We had a fundraising long lunch at our house the other day and stupidly I forgot to use a pomegranate I bought in one of the salads like I had planned. So, determined to use that pomegranate, I went hunting recipes and found this spiced mince with baked eggplant recipe on Taste. I modified it a little to make it more VSG friendly (and match what I had in the cupboard) and it was absolutely delicious! It also only took 20 minutes to make so that’s a massive win in my books. Give it a go and see for yourself.

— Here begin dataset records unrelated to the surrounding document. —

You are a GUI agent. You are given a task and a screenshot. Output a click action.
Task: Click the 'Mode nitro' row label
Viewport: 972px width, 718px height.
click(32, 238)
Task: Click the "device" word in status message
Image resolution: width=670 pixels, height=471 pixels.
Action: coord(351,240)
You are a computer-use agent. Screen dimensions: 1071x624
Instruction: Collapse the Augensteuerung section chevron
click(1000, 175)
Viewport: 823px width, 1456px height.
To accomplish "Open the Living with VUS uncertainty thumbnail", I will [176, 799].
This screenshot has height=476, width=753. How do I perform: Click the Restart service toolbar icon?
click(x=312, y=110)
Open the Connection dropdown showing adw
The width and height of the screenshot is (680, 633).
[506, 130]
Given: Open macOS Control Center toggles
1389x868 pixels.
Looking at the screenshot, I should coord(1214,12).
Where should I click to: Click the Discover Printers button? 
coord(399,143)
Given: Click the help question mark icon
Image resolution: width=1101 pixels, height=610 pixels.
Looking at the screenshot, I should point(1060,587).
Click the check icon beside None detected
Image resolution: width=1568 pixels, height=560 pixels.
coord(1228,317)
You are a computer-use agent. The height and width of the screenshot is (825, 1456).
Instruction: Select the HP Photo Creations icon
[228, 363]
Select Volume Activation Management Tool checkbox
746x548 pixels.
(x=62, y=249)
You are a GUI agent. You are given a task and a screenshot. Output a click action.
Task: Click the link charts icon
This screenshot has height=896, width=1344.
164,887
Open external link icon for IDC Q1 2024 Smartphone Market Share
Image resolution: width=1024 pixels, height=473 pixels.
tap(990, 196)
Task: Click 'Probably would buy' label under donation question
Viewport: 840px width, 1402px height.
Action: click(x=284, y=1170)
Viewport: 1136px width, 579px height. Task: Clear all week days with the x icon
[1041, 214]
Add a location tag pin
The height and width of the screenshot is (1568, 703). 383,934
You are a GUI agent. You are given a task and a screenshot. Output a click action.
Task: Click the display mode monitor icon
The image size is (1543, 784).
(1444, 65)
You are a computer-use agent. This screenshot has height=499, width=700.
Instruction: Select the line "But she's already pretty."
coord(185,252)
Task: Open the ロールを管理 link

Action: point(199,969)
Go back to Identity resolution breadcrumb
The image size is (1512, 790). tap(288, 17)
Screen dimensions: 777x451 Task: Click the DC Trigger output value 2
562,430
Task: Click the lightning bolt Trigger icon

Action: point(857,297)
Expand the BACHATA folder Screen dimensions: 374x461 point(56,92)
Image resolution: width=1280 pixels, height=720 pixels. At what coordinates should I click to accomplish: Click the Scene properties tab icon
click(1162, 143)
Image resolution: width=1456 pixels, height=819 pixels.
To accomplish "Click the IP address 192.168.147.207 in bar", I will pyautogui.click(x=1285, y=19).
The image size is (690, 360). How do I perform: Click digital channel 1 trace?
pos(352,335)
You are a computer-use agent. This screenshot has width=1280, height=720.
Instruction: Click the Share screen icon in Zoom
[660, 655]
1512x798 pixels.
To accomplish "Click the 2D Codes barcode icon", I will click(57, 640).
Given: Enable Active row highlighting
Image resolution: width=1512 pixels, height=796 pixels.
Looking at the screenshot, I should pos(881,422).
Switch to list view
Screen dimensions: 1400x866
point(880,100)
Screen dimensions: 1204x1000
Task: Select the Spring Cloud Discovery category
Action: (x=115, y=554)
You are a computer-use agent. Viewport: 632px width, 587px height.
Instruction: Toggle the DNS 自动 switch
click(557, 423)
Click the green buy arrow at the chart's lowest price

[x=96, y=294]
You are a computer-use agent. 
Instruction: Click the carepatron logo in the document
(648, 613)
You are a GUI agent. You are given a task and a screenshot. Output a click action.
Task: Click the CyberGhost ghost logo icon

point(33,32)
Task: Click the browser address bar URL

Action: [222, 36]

Moroccan lamb pilaf with baked eggplant
Serves: 8 bariatric serves or 4 regular serves    Time: 20 minutes
Ingredients
-
2 small eggplants, cut into 2cm-thick rounds
-
Olive oil spray
-
250g sachet of microwaveable brown rice
-
1 tablespoon extra virgin olive oil (I used garlic-infused for extra flavour)
-
1 small brown onion, finely chopped
-
500g lamb mince
-
1-2 teaspoons Moroccan seasoning
- 1 red capsicum, chopped
-
1/4 cup plain Greek-style yoghurt
-
1 tablespoon lemon juice
-
1 pomegranate, halved, seeds removed
-
2 tablespoons chopped fresh flat-leaf parsley leaves
-
2 tablespoons chopped fresh mint leaves
Method
-
Preheat oven to 200C with the grill function on. Line a large baking tray with baking paper.
-
Spray both sides of eggplant with oil. Place on prepared tray. Season with salt and pepper. Grill for 10 minutes each side or until golden and tender.
-
Meanwhile, heat oil in a frying pan over medium-high heat. Add onion. Cook, stirring for 5 minutes or until softened. Add mince. Cook, stirring with a wooden spoon to break up mince, for 8 to 10 minutes or until browned and cooked through. Add spice mix and capsicum and rice. Toss to combine and cook for 2-3 minutes or until fragrant.
-
Serve lamb mixture with eggplant and topped with lemon juice, yoghurt, mint and pomegranate seeds.